31 For who is GOD but the LORD: or who hath any strength, except our GOD?

32 It is GOD that girdeth me with strength of war: and maketh my way perfect.

Here again we have the Blessed Trinity most clearly set forth.* Who is God, but the Lord? The question of Michael the Archangel, when fighting with the dragon and his angels, whence his very name, Mi-cha-el.1 Learn, says the Spanish illation,* on the Festival of that Archangel, what is the power of preserving humility. While it ascribes everything that it can perform to GOD, it is also honoured with the very Name of GOD. For Michael by interpretation is, Who is as GOD? Or who hath any strength except our God? “for though He were crucified through weakness, yet He liveth by the power of GOD.” So from the weakness of the Cross,* came our strength; from the anguish of the Cross, came our comfort; from the death of the Cross, came our life. And then again: It is God that girdeth me with strength of war: girdeth me at Baptism, giveth me power and strength to have victory and to triumph against the devil, the world, and the flesh: girdeth me at Confirmation, which is the very Sacrament of strength: girdeth me by preparing for me by His own sanctification of the material element “the Corn of the mighty.” And thus assisted by each Person of the ever Blessed Trinity, well may the Psalmist cry, and maketh my way perfect. Perfect it ought to be even here: perfect it is commanded to be;* “Thou shalt be perfect with the LORD thy GOD:” perfect it will be hereafter: “The path of the just is as a shining light, that shineth more and more unto the perfect day.” And they also see here a reference to the battle with Goliath: (C.) a type of the great battle which decided the fate of the world. It is God, not Saul, that girdeth me with strength of war. “Saul armed David with his armour, and he put an helmet of brass upon his head.”*.… “And David said unto Saul, I cannot go with these, for I have not proved them.” And thus our David was girded with strength of war, which to human eyes seemed weakness; armed with the staff of His Cross, and with the five smooth stones of His unconquerable wounds from the brook of affliction.

33 He maketh my feet like harts’ feet: and setteth me up on high.

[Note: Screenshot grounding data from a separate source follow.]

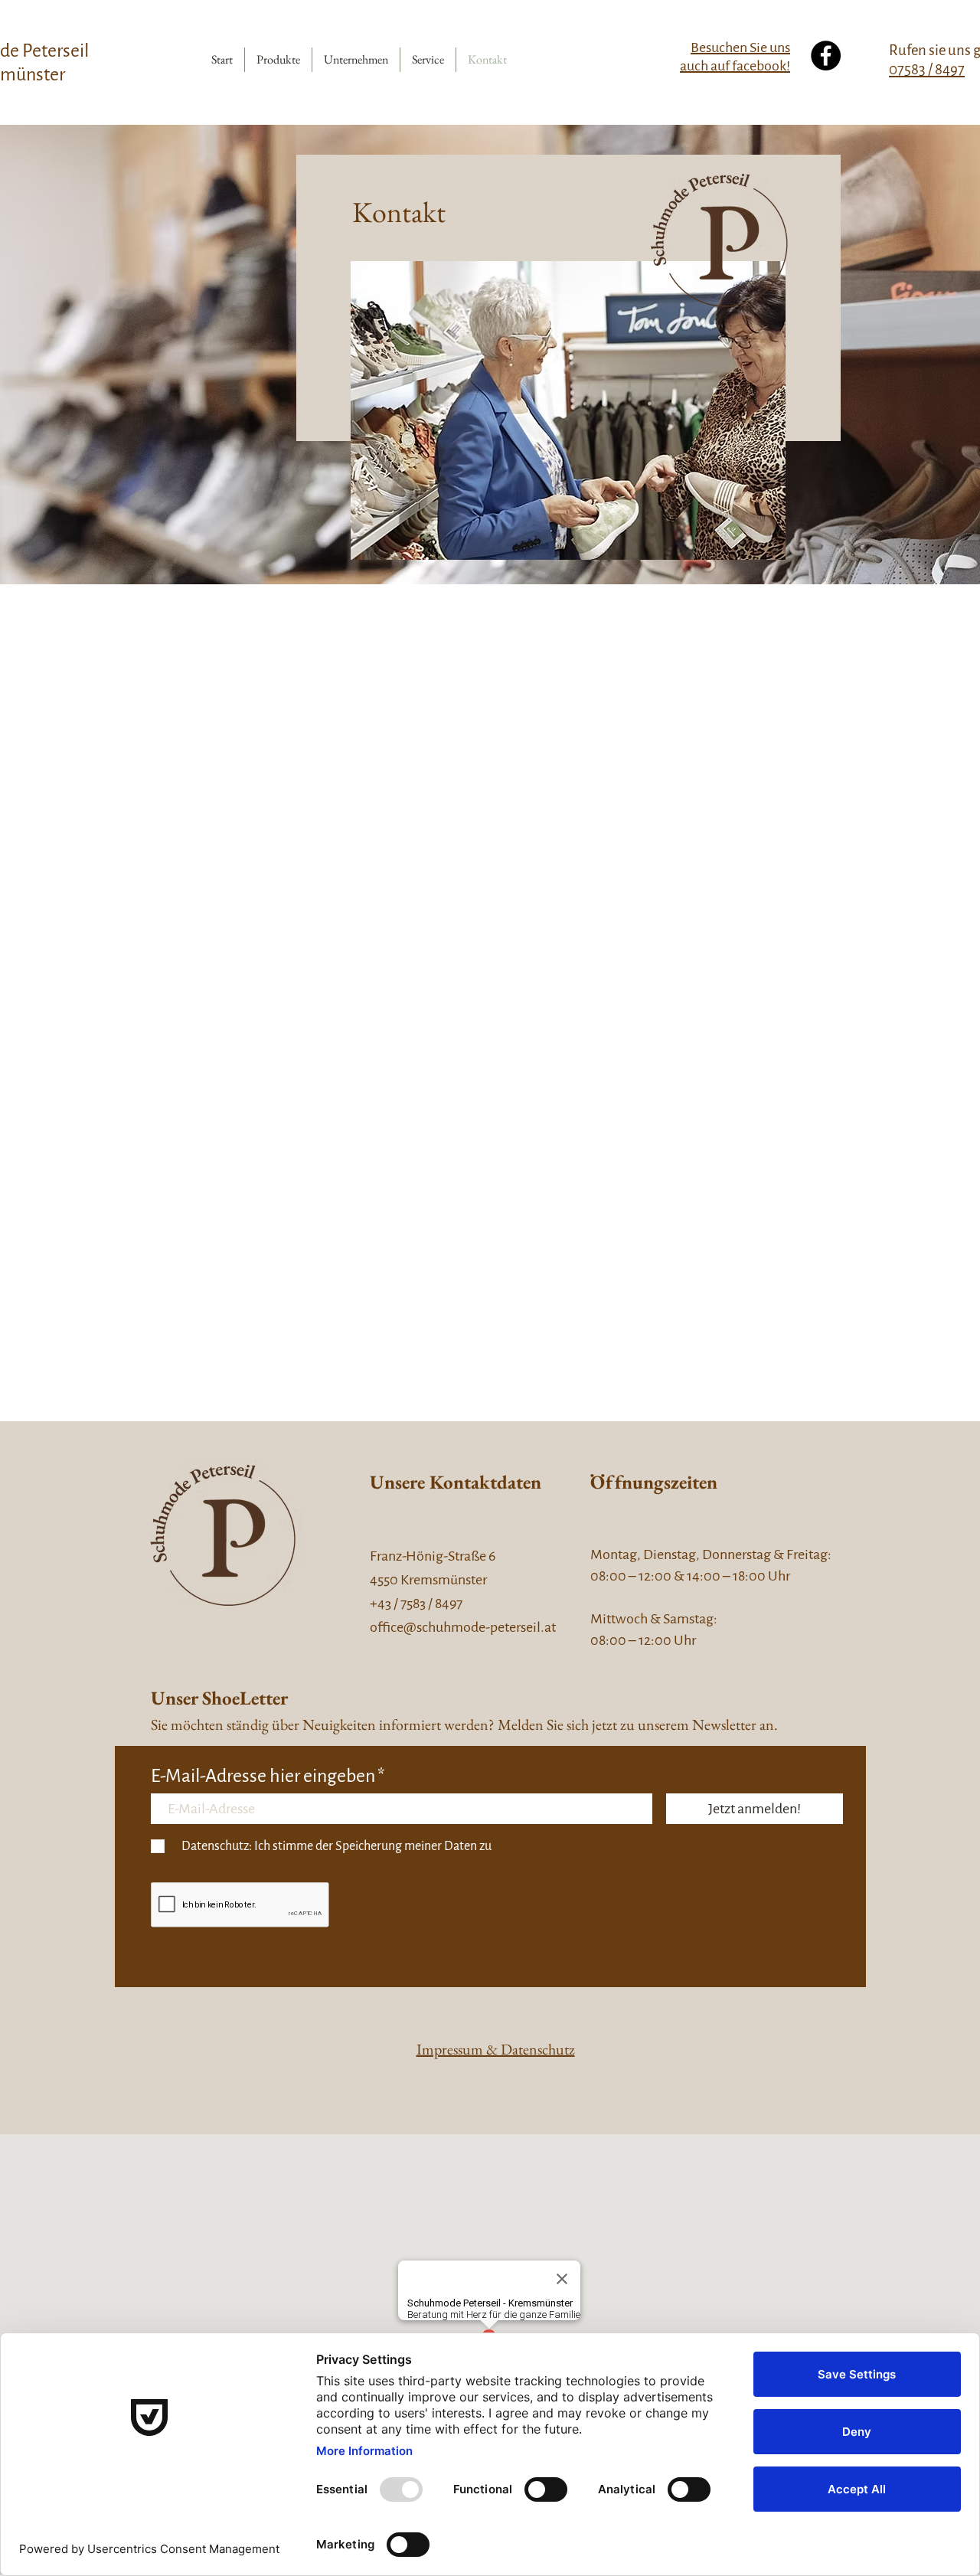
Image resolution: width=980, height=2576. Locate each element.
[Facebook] (826, 55)
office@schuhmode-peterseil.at (463, 1627)
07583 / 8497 (927, 69)
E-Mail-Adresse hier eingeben (263, 1777)
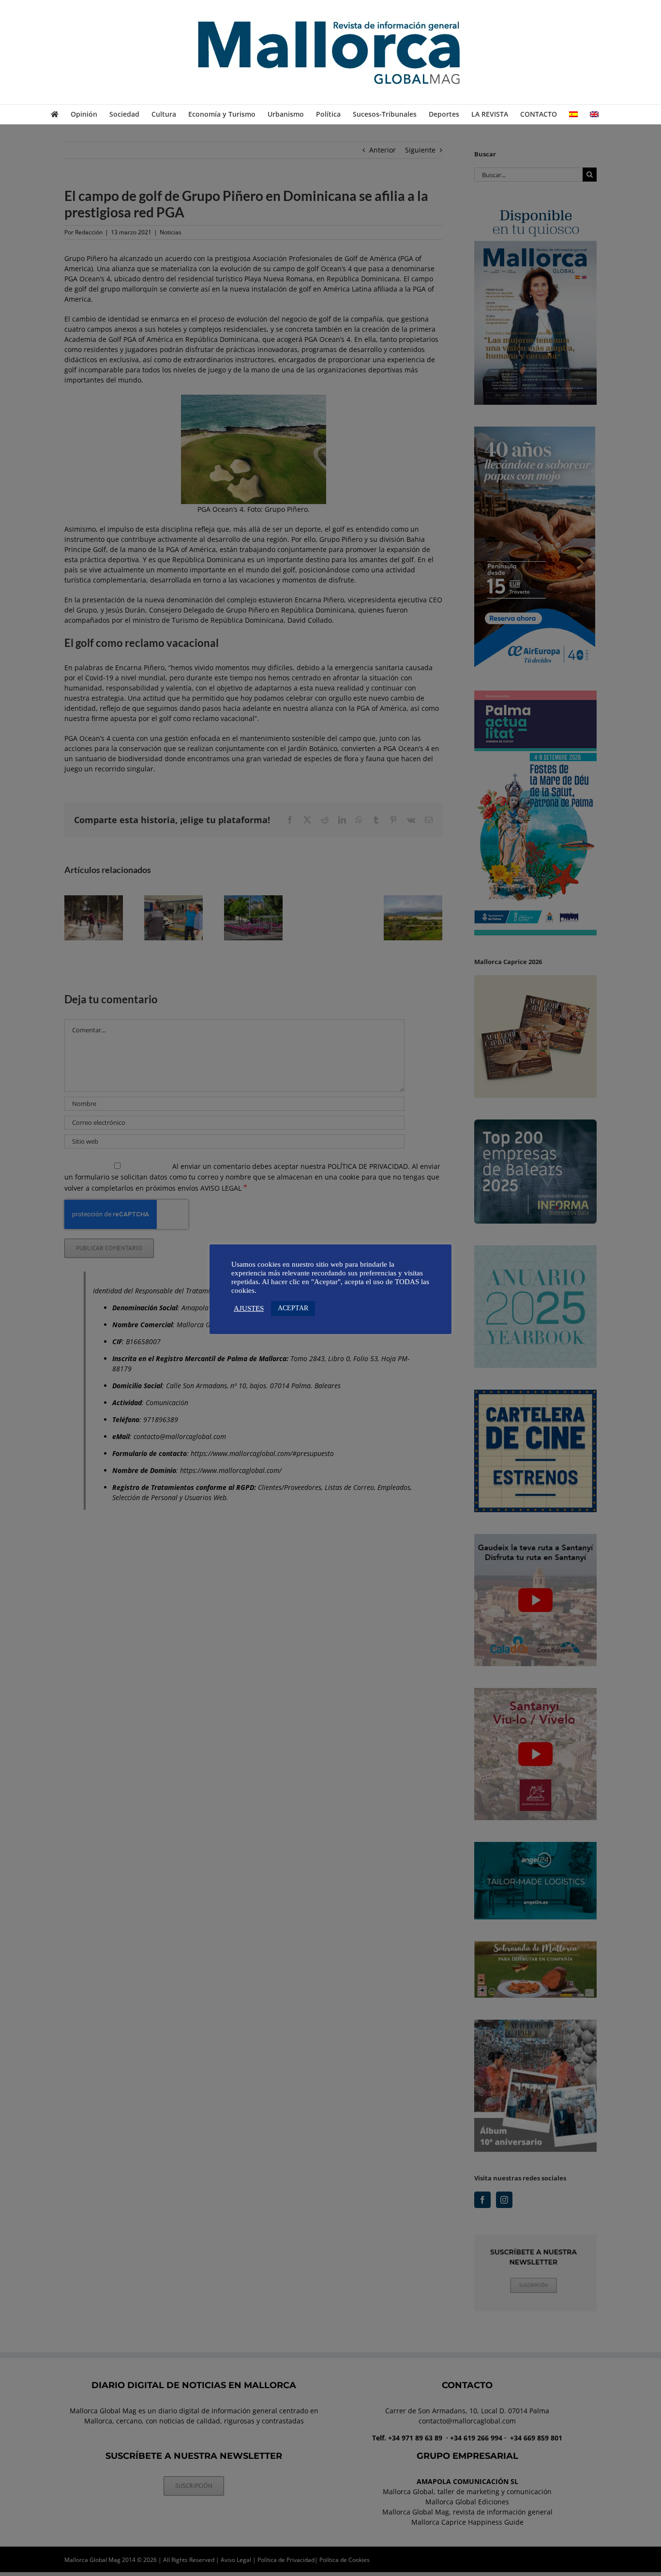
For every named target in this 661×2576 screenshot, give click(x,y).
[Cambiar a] (573, 114)
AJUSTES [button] (249, 1308)
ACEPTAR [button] (293, 1308)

It may be taken in two senses. Our LORD’s Feet were swift as the hart’s, (A.) when He came from heaven to work out our salvation. Or if we understand the hart to mean the ibex or some similar mountain goat, then the words will tell us how there was no difficulty too great to be overcome, (Ay.) no place too inaccessible to be scaled, when the Captain of our Salvation assaulted the fortress of the strong man armed. The Bride understands the word in the first sense, when she calls to herself Him Whom she loves: “Haste, my Beloved, and be Thou like to a roe or a young hart upon the mountains of spices.”* Habakkuk seems to take it in the second, when he says: “The LORD GOD is my strength,* and He will make my feet like hinds’ feet, and He will make me to walk in mine high places.” It must be confessed that the prayer of the Prophet shows even more faith than that of David. Setteth me up on high, says the Psalm,—“Will make me to walk upon MY high places,” (D. C.) says the Canticle. We younger brethren of that dear Elder Brother,—we co-heirs with Him Who is the blessed and only heir,—we may use that word my by right of adoption, which He can take into His mouth by right of inheritance.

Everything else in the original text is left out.